Molecular Classification of Cancer
Data Mining (and machine learning)
Comparing Numbers.
Nearest-Neighbor Classifiers
Correlation of log-transformed signal intensity from two Affymetrix microarray hybridizations using platelet RNA. Plotted are those probesets with an average.
Schedule for the Afternoon
Lecture 7: Simple Classifier (KNN)
Round off 38 to the nearest ten.
Place Value.
Machine Learning: UNIT-4 CHAPTER-2
Microarray Data Set The microarray data set we are dealing with is represented as a 2d numerical array.
Genetic algorithms: case study
Chromosome 8 cDNA microarray gene expression profile of the amplified regions of 8p11–12 in SUM-44, -52, and -225 cells versus MCF10A HME control cells.
HER-2/neu mRNA detection by gene expression profiling
Comparing Numbers.
Using Bayesian Network in the Construction of a Bi-level Multi-classifier. A Case Study Using Intensive Care Unit Patients Data B. Sierra, N. Serrano,
Talk outline Brief history of gene-expression profiling for cancer type classification Current commercially available tests - development and performance.
A, unsupervised hierarchical clustering of the expression of probe sets differentially expressed in the oral mucosa of smokers versus never smokers. A,
Presentation transcript:

Gene Selection for Microarray-based Cancer Classification Using Genetic Algorithm 이 정문 2003/04/01 BI Lab

Introduction Microarray can be used for cancer classification based on gene expression. Selection of informative genes for sample discrimination can improve the cancer classification. I use the genetic algorithm (GA) and k-nearest neighbor to find informative genes in multi-class microarray cancer data .

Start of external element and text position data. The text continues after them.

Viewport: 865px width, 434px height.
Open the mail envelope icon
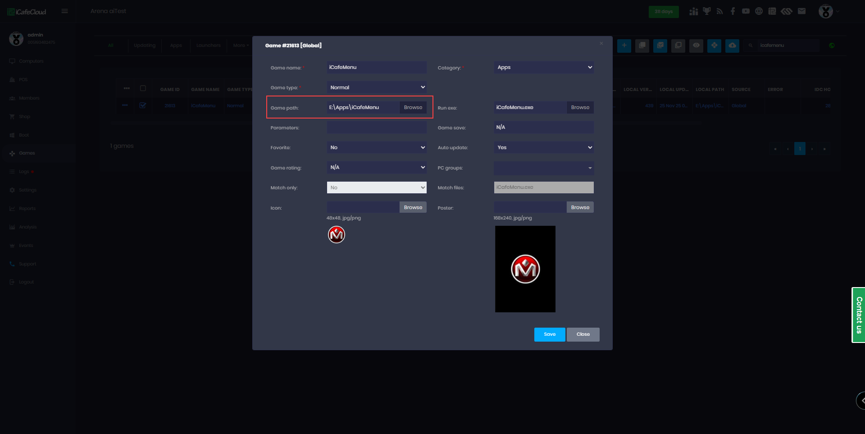point(801,11)
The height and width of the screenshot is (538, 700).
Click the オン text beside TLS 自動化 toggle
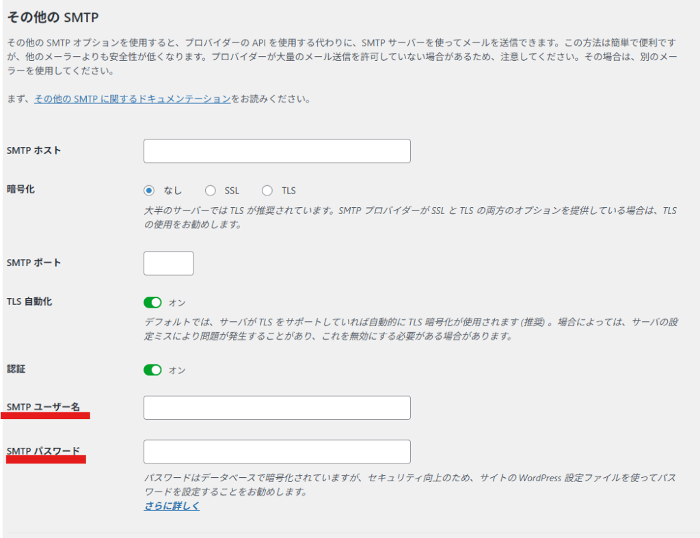[177, 303]
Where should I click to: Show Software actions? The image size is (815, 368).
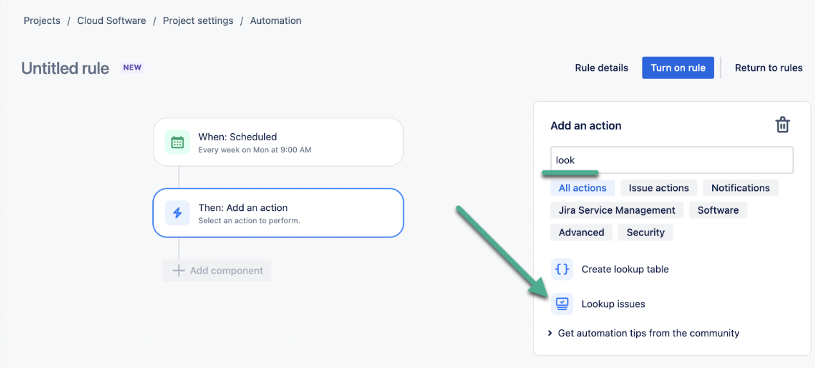click(718, 210)
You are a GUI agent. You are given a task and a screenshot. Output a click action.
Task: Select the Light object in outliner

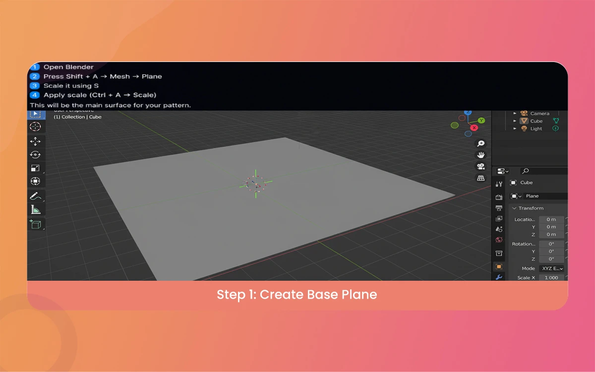pyautogui.click(x=536, y=128)
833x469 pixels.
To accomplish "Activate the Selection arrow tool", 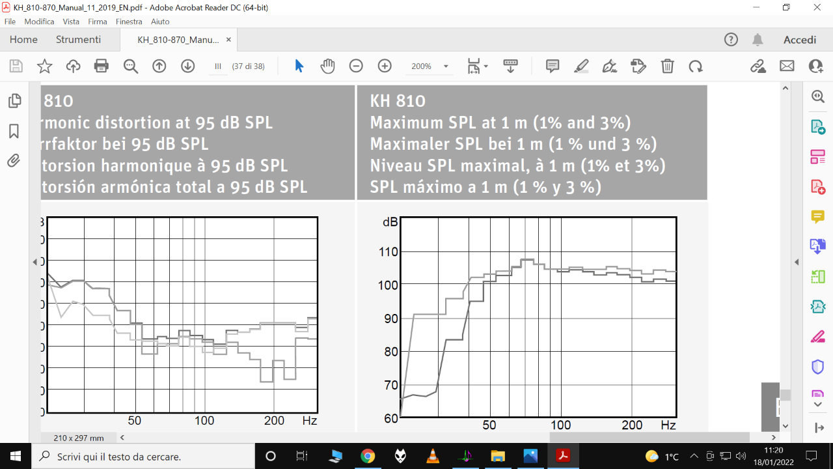I will 299,66.
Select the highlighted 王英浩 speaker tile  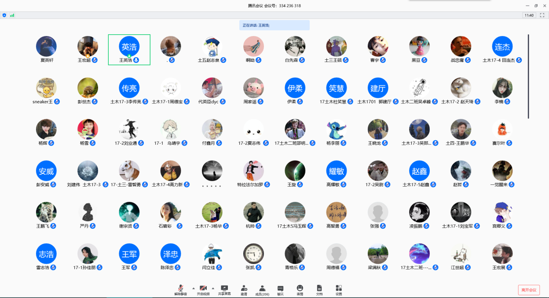129,50
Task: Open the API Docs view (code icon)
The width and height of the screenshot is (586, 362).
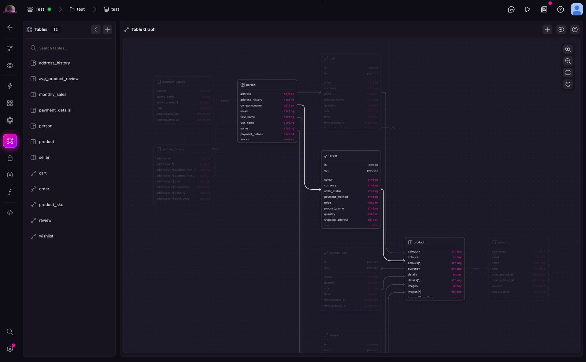Action: (x=10, y=212)
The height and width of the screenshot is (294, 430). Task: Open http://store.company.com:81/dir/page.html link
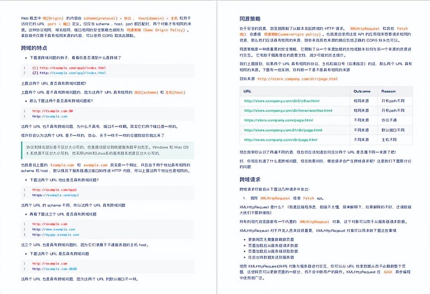pos(282,130)
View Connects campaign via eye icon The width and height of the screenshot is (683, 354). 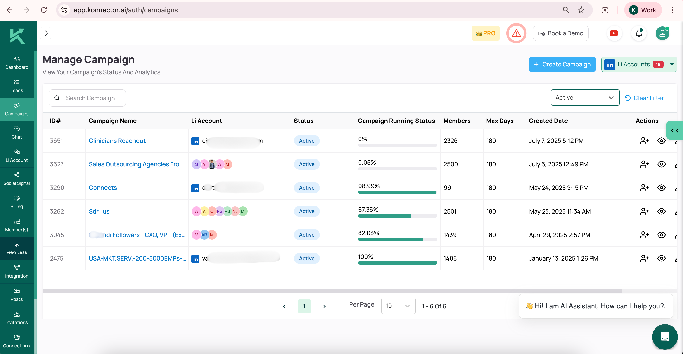pos(661,188)
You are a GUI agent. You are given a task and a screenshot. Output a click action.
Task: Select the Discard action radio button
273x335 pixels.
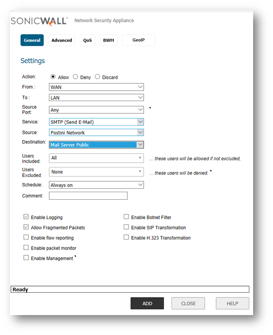[97, 77]
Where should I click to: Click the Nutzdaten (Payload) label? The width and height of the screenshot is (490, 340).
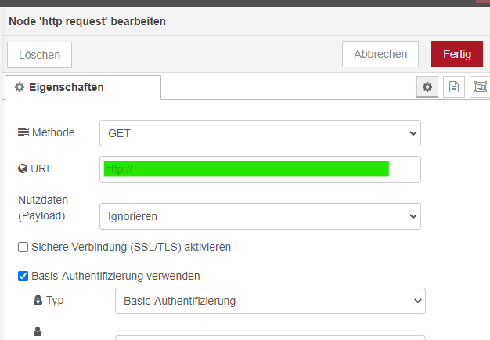[x=41, y=208]
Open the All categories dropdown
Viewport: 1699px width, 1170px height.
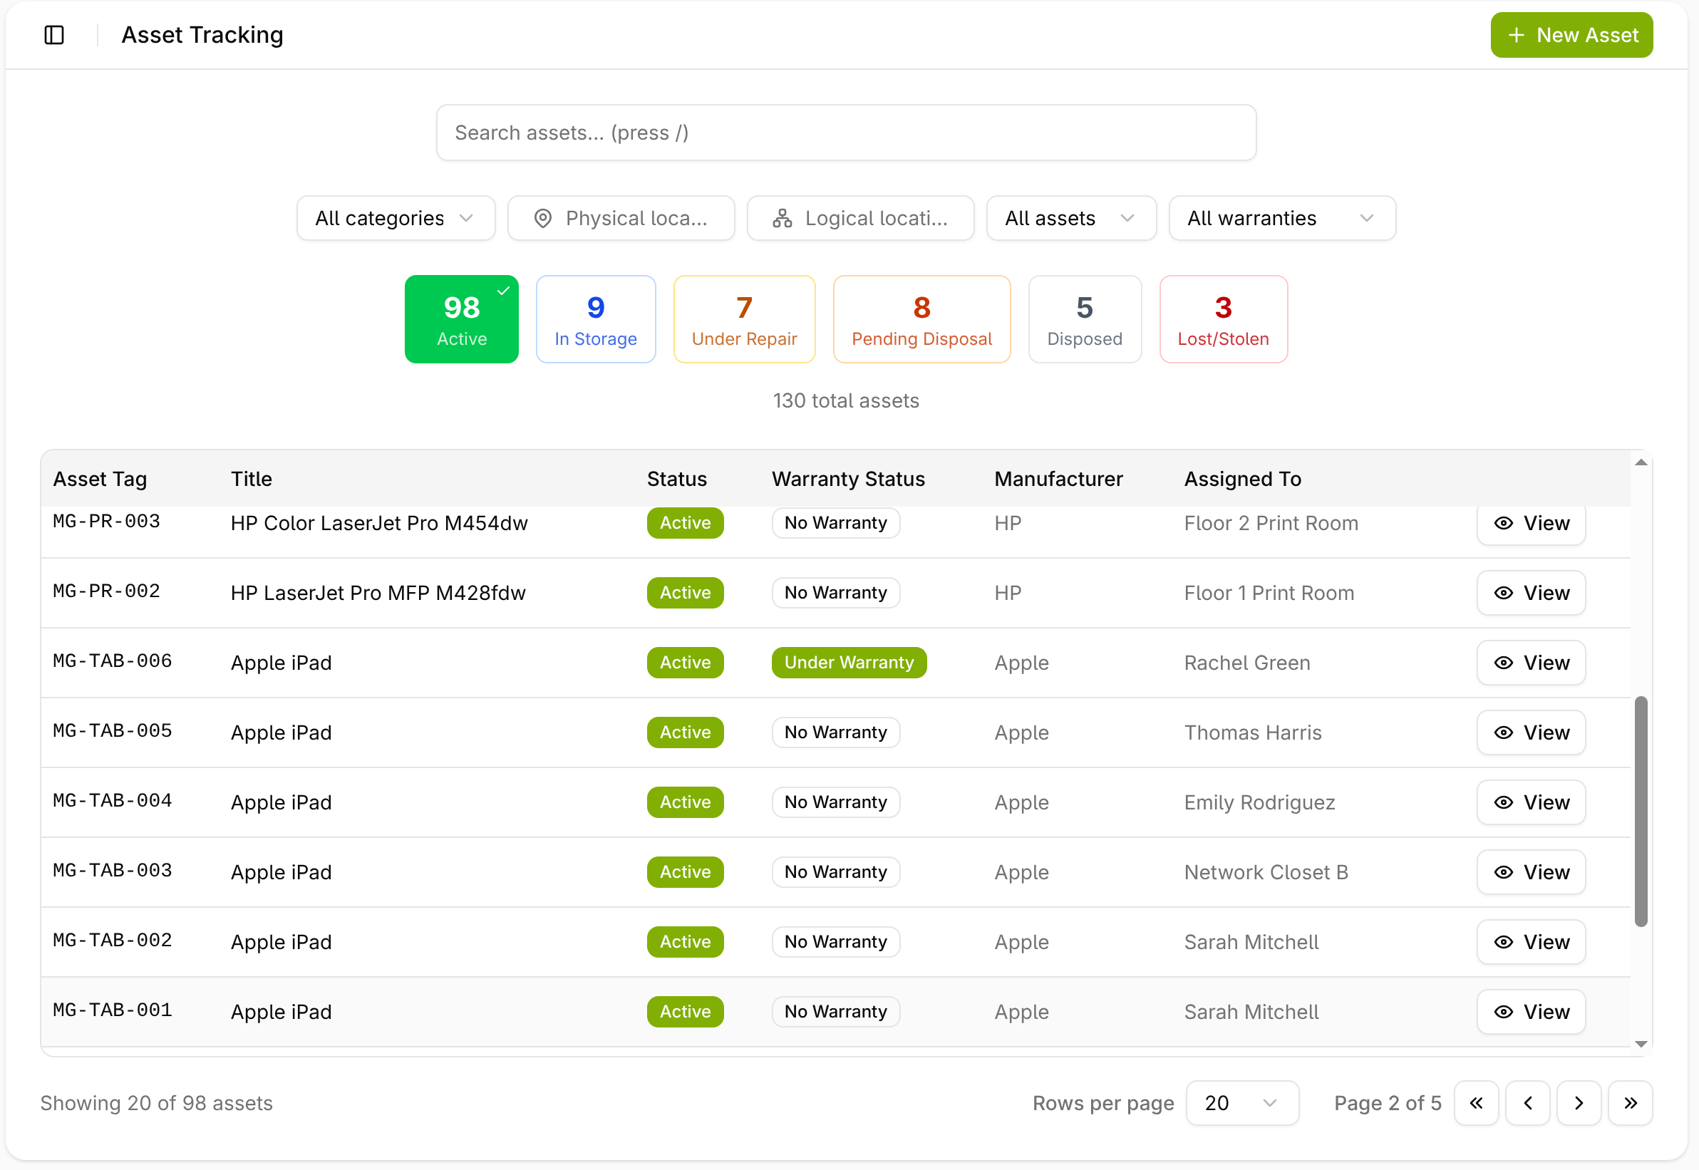pos(395,218)
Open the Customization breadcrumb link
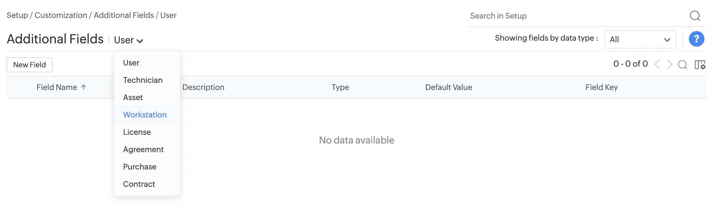 pyautogui.click(x=61, y=15)
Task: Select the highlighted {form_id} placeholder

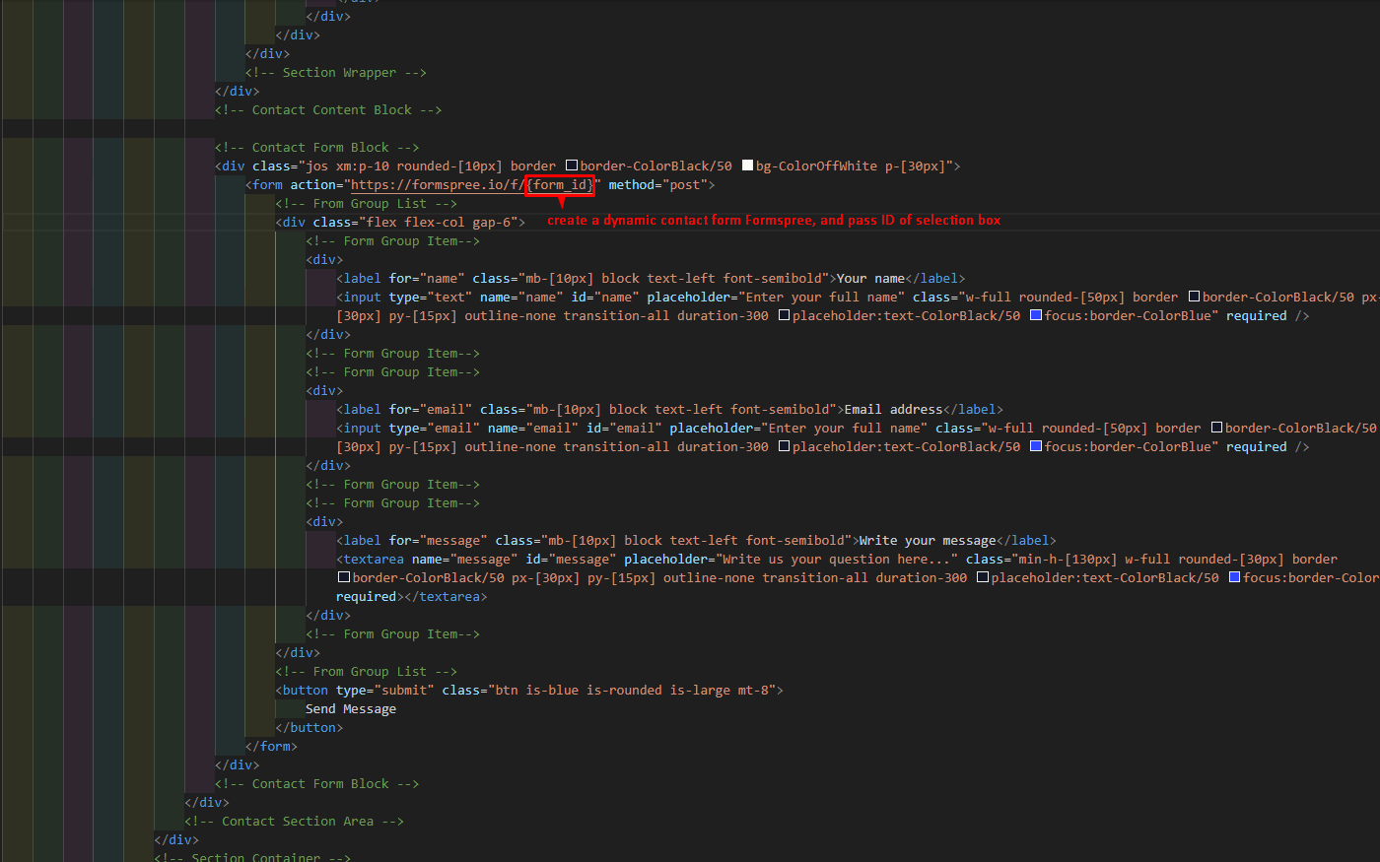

Gene Expression Data sample1 sample2 sample3 sample4 sample5 … 1 0.46 0.30 0.80 1.51 0.90 ... 2 -0.10 0.49 0.24 0.06 0.46 ... 3 0.15 0.74 0.04 0.10 0.20 ... 4 -0.45 -1.03 -0.79 -0.56 -0.32 ... 5 -0.06 1.06 1.35 1.09 -1.09 ... Genes 3 Gene expression level of gene i in mRNA sample j Tens or hundreds of samples Vs. Thousands of genes => Need to select informative genes

Rank-based selection methods For each gene, Signal-to-noise = (1 - 2) / ( 1 +  2) BSS/WSS = Are good at identifying genes which are strongly correlated with the target phenotype class distinction but ignore the interaction between genes

GA/kNN method(Leping Li,2001) Initial chromosomes consisting of d genes (In this case d = 5) G1 G35 G7 G21 G3 G32 G5 G1 G21 G10 G6 G3 For each chromosome, assign fitness (the number of samples correctly classified by kNN) G1 G35 G7 G21 G3 G32 G5 G23 G10 G6 Replacement Selection G1 G21 G10 G6 G3 Mutation G1 G23 G10 G6 G3 Is termination criterion met? no yes Save the chromosome

Datasets GCM NCI60 Ramaswamy et al, 2001 14 classes 190 samples (144 training set + 46 test set) 16,063 genes NCI60 Ross et al, 2000 9 classes 60 cancer cell lines 9,703 genes

Issues Choice of termination criterion Computationally intensive One-Vs-All classification : build n classifier for each n class Whether to use crossover Lamarckian GA (?)